大将の弟さんが店を出すというので、僕が計画書をつくったんです。

それを弟さんに説明する時、彼が「越智君は独立を望んでいたな」と。
「はい。十年で暖簾分けのお約束でしたが、十三年になりました。
 一所懸命やりますので、あと五年くらいでどうでしょうか」
と答えたら、「待っていろ」と言って部屋を出て行きました。

すると、大将がものすごい剣幕で怒鳴り込んできました。


「おまえ、恩を仇で返す気か。
 弟はおまえが頼りで独立するのに、
 抜けたら会社が傾くだろう。それを乗っ取る気か」

と言うんです。説明しようにも聞く耳を持ってもらえない。
 それで「いますぐ出て行け」と。

ついては、僕と親しかった部下二人も一緒に連れて行けと言う。
もう、慌てましたよ。独立の準備なんて何もしていませんから。

退職金なし、預金は十三万円、
そのうえ部下二人の面倒も見なければならない。

こんなムチャなことがあるのかと混乱していた時、
『孫子』の一節がバーンと聞こえてきた。


「故に、これを経(はか)るに五事を以てし、
 これを校(くら)ぶるに計を以てして、
 その情を索(もと)む。


  一に曰く、道。
 
  二に曰く、天。
 
  三に曰く、地。
 
  四に曰く、将。
 
  五に曰く、法」


(戦の見通しを立てるために、五つの条件について
 比較検討しなければならない。

  一つ目は道、
  二つ目は天、
  三つ目は地、
  四つ目は将、
  五つ目は法である)


 道とは道理、大義名分。

 天は時。

 地は場所、

 将はリーダー。

 法とは組織運営のためのルールや資金のことです。


 僕には独立する道理があるし、
 まさにいまそのタイミングですよね。
  場所はどこでも好きなところで始めればいいんだし、
 将たる自分は仲間がついていくと信頼してくれているじゃないか。

 ないのは、お金だけ。
 五事のうちほとんど揃っているじゃないか。
 それならいける、と思った。これは大きかったですね。
 

━━━━━━━━━━━━━━━━━━━━━━━━━━━━━━━━━━(転載以上)



 “一に曰く、道。
 
  二に曰く、天。
 
  三に曰く、地。
 
  四に曰く、将。
 
  五に曰く、法”



う〜ん、なんとも風格のある表現です。

孫氏さん、編み出した兵法の中に、普遍的な宇宙の真理を見ていたのではないかとも感じます。

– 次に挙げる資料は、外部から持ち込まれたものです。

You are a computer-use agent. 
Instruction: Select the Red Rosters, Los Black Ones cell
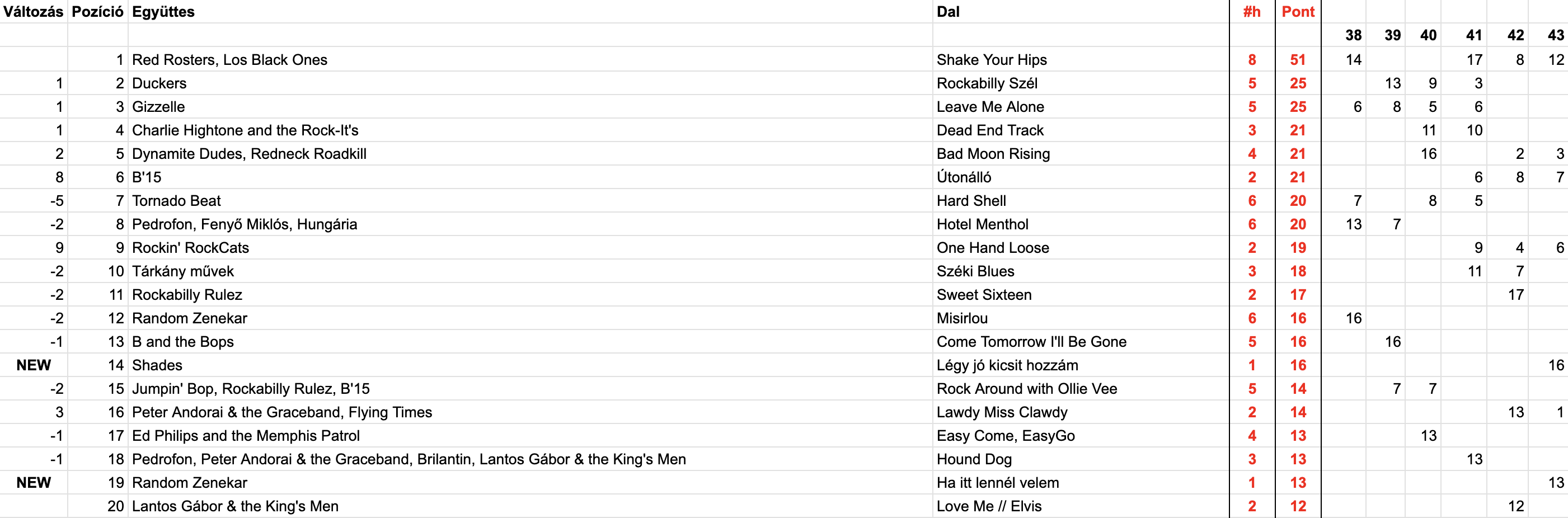pos(229,60)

“孫氏の兵法”が、今の時代に生きていることが、そのことを証明しているように思います。



“ないのは、お金だけ。” 

お金はあくまでも付帯的な要素であって主の条件ではないということなのでしょう。

お金は後からついてくる、ということかも知れません。



“どんな立派な知識でも実践で使えないと
意味がないですからね。
だから僕は使えない勉強は一切しない。”


タビオ会長の越智直正さん、はっきりとした姿勢がさわやかです。

逆に、実践で使える勉強がちゃんと存在するのだ、ということでもありますね。